Mich würde die grobe Streckenführung interessieren da ich öfters in dieser Gegend unterwegs bin. 

>>>Gandalf<<<
Gruß Erwin


----------



## speedy_j (4. Februar 2008)

Gandalf01 schrieb:


> Hi
> Mich würde die grobe Streckenführung interessieren da ich öfters in dieser Gegend unterwegs bin.
> 
> >>>Gandalf<<<
> Gruß Erwin



wenn es soweit ist, kannst gerne mal berichten. würde nämlich auch nur mit einem gang anreisen wollen und bräuchte eine vorstellung für die passende übersetzung.


----------



## Speedbone (5. Februar 2008)

Hallo zusammen 
Die Seite geht diese Woche noch an den Start > Faschingsnachwehen.

Die Strecke verläuft ca. 30km um die Schwedenschanze , in eine ständigen auf und ab zum Schluß sind es ca.700HM. Fahrtechnisch wird alles geboten Singletrail Ab- und Auffahrten mit bis zu 23/ Steigung. Schnelle Schotterpassagen und Waldwege. Start ist auf dem Hofheimer Marktplat um 14Uhr , zeitgleich findet auch das Hofheimer Stadtfest statt, dh. für unterhaltung und Verpflegung ist ausreichend gesorgt.


----------



## Speedbone (5. Februar 2008)

Jetzt endlich online 

http://www.tria-hofheim.de/html/hassbergritt.html


----------



## speedy_j (5. Februar 2008)

sieht doch ganz interessant als einstand ins jahr aus.


----------



## Gandalf01 (6. Februar 2008)

Super
jetzt ist die Seite richtig online.

Hast Du vielleicht auch noch einen Track von der Strecke 
Vermute mal die Strecke geht oberhalb von Nassach und Birnfeld; rund um die Nassacher Höhe.

>>>Gandalf<<<
Gruß Erwin


----------



## Speedbone (18. Februar 2008)

Stimmt genau geht rund um die Nassacher Höhe und der Schwedenschanze


----------



## MTB-News.de




----------



## Gandalf01 (13. März 2008)

Hi Speedbone

ein Frage noch, gibt es auch ein schönes T-Shirt für die Teilnehmer wie das so bei vielen anderen Rennen der Fall ist. Wäre auf jeden Fall eine super Sache  

>>>Gandalf<<<


----------



## speedy_j (31. März 2008)

@gandalf01
bist du die strecke mittlerweile mal abgefahren und kannst etwas dazu sagen?


----------



## Gandalf01 (1. April 2008)

speedy_j schrieb:


> @gandalf01
> bist du die strecke mittlerweile mal abgefahren und kannst etwas dazu sagen?

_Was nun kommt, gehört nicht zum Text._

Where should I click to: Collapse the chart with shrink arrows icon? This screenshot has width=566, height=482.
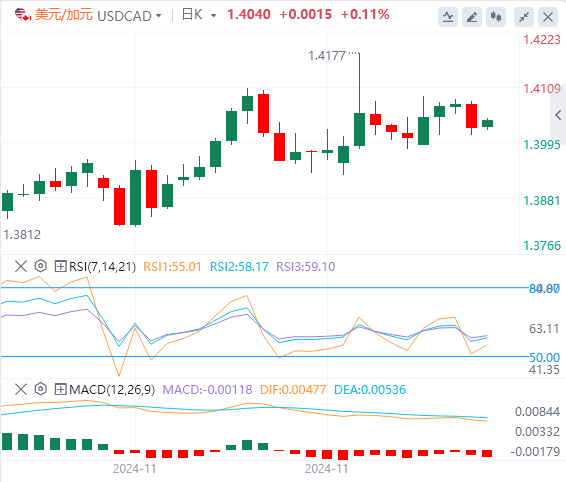click(523, 17)
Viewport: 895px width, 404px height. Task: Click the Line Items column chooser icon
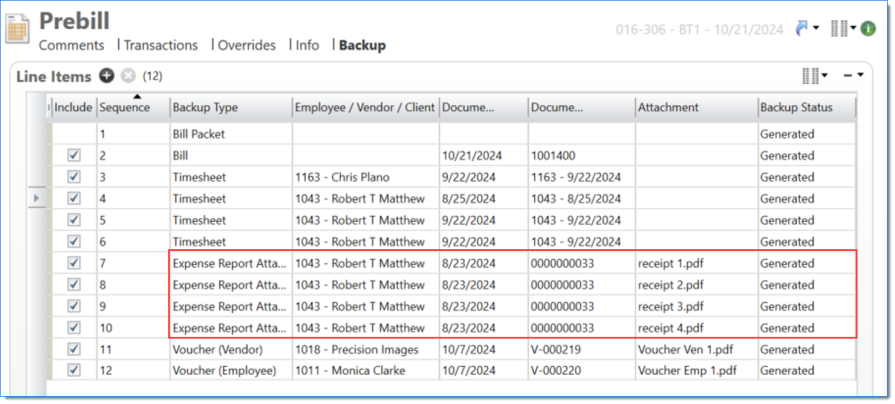pyautogui.click(x=812, y=76)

Nein leider nicht, da ich längere Zeit krank war bzw. das Wetter nicht mitspielte. Nächster Anlauf möglicherweise Samstag

>>>Gandalf<<<


----------



## Gandalf01 (5. April 2008)

Gandalf01 schrieb:


> Nein leider nicht, da ich längere Zeit krank war bzw. das Wetter nicht mitspielte. Nächster Anlauf möglicherweise Samstag
> 
> >>>Gandalf<<<


Hi 
ich hoffe, daß ich es heute schaffe, das Wetter ist zwar nicht so gut aber mal  abwarten.

Für alle interesierten habe ich mal einen Artikel aus unserer Lokalzeitung hochgeladen 






[/URL][/IMG]


>>>Gandalf<<<<
Gruß Erwin


----------



## Gandalf01 (5. April 2008)

speedy_j schrieb:


> @gandalf01
> bist du die strecke mittlerweile mal abgefahren und kannst etwas dazu sagen?


Hi
Habe es heute einmal probiert, bin aber am ersten Anstieg zu Schwendenschanz im Wald gescheitert, der Boden war einfach zu tief. 
Was ich zum ersten Teil sagen kann:
Bei Kilometer 5, geht es auf den ersten Single-Trail richtig zur Sache! Hier bin ich Aufgrund des tiefen Bodes gescheitert, da half auch kein schieben mehr. der Boden war zu weich.  

>>>Gandalf<<<
Gruß Erwin


----------



## speedy_j (5. April 2008)

was heisst denn bei dir "geht es...richtig zur sache"? steil oder verblockt?

wenn ich antreten sollte, dann mit einem starr-single-speeder mit übersetzung von vielleicht 1:2,2. bei den stichen ist dann eh schieben angesagt.


----------



## MTB-News.de




----------



## Gandalf01 (6. April 2008)

speedy_j schrieb:


> was heisst denn bei dir "geht es...richtig zur sache"? steil oder verblockt?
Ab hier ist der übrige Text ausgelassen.